Which to select?: Analysis of speaker representation with graph attention networks

Hye-Jin Shim; Jee-Weon Jung; Ha-Jin Yu

doi:10.1121/10.0032393

Which to select?: Analysis of speaker representation with graph attention networks

J Acoust Soc Am. 2024 Oct 1;156(4):2701-2708. doi: 10.1121/10.0032393.

Authors

Hye-Jin Shim^{1

2}, Jee-Weon Jung², Ha-Jin Yu¹

Affiliations

¹ School of Computer Science, University of Seoul, Seoul, 02504, South Korea.
² School of Computer Science, Carnegie Mellon University, Pittsburgh, Pennsylvania 15213, USA.

PMID: 39431853
DOI: 10.1121/10.0032393

Abstract

Although the recent state-of-the-art systems show almost perfect performance, analysis of speaker embeddings has been lacking thus far.
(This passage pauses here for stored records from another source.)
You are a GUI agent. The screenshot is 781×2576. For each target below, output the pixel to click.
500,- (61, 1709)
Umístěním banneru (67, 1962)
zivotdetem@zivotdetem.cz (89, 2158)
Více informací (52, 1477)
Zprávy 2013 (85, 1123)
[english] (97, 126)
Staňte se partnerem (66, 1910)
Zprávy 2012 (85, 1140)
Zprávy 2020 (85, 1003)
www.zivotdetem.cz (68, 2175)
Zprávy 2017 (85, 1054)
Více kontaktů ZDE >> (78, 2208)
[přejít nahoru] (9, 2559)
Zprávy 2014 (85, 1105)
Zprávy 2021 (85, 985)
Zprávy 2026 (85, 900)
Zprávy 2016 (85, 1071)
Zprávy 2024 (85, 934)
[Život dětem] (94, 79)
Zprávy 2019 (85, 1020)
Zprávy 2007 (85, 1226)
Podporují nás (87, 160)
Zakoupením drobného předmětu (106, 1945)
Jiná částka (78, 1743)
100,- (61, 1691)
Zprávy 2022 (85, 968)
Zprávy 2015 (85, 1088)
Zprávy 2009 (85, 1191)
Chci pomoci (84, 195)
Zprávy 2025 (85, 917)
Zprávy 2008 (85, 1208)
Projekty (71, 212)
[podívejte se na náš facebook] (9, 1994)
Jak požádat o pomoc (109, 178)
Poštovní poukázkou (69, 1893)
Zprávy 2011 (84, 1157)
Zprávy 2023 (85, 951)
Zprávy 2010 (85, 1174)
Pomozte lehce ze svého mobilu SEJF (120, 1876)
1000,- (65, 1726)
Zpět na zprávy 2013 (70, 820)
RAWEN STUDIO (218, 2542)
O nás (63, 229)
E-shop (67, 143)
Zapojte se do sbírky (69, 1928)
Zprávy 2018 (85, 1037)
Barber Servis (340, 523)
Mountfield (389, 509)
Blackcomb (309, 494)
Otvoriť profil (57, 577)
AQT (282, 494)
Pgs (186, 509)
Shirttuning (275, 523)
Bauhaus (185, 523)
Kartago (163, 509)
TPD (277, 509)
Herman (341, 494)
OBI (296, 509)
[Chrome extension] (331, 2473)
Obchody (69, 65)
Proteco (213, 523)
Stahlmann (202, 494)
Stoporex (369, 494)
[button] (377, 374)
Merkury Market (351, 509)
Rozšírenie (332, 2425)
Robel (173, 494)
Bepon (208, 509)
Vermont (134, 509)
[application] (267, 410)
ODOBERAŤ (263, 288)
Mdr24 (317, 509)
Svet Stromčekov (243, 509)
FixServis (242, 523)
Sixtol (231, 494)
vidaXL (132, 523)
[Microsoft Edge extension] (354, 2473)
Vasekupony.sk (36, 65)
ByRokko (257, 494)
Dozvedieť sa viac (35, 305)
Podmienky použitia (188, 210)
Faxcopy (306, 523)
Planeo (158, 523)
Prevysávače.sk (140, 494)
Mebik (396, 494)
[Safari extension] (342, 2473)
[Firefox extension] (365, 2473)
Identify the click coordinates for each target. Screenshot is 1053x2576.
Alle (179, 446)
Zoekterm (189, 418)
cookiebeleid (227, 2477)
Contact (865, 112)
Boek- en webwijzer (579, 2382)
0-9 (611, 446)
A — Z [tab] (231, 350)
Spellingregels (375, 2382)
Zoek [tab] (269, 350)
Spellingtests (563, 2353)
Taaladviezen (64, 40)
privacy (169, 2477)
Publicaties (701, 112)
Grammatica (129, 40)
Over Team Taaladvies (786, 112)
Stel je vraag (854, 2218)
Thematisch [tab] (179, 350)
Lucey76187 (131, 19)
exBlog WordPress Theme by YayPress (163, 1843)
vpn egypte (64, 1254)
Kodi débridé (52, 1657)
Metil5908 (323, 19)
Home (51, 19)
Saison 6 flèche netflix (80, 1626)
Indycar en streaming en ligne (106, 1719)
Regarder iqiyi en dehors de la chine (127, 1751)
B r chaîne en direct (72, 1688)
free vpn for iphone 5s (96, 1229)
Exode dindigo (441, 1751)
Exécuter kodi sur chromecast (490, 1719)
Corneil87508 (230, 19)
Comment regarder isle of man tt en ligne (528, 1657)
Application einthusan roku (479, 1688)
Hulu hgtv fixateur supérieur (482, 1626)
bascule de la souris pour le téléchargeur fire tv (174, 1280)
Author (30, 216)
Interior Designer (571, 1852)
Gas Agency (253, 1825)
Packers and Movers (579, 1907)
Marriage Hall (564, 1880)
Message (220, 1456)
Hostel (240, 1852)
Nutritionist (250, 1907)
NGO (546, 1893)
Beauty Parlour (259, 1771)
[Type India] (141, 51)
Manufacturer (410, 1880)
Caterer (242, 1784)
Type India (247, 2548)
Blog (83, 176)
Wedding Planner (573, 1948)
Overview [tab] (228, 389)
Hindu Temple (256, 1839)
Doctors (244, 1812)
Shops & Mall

An in-depth analysis of speaker representation will be performed by looking into which features are selected. To this end, various intermediate representations of the trained model are observed using graph attentive feature aggregation, which includes a graph attention layer and graph pooling layer followed by a readout operation. To do so, the TIMIT dataset, which has comparably restricted conditions (e.g., the region and phoneme) is used after pre-training the model on the VoxCeleb dataset and then freezing the weight parameters. Through extensive experiments, there is a consistent trend in speaker representation in that the models learn to exploit sequence and phoneme information despite no supervision in that direction. The results shed light to help understand speaker embedding, which is yet considered to be a black box.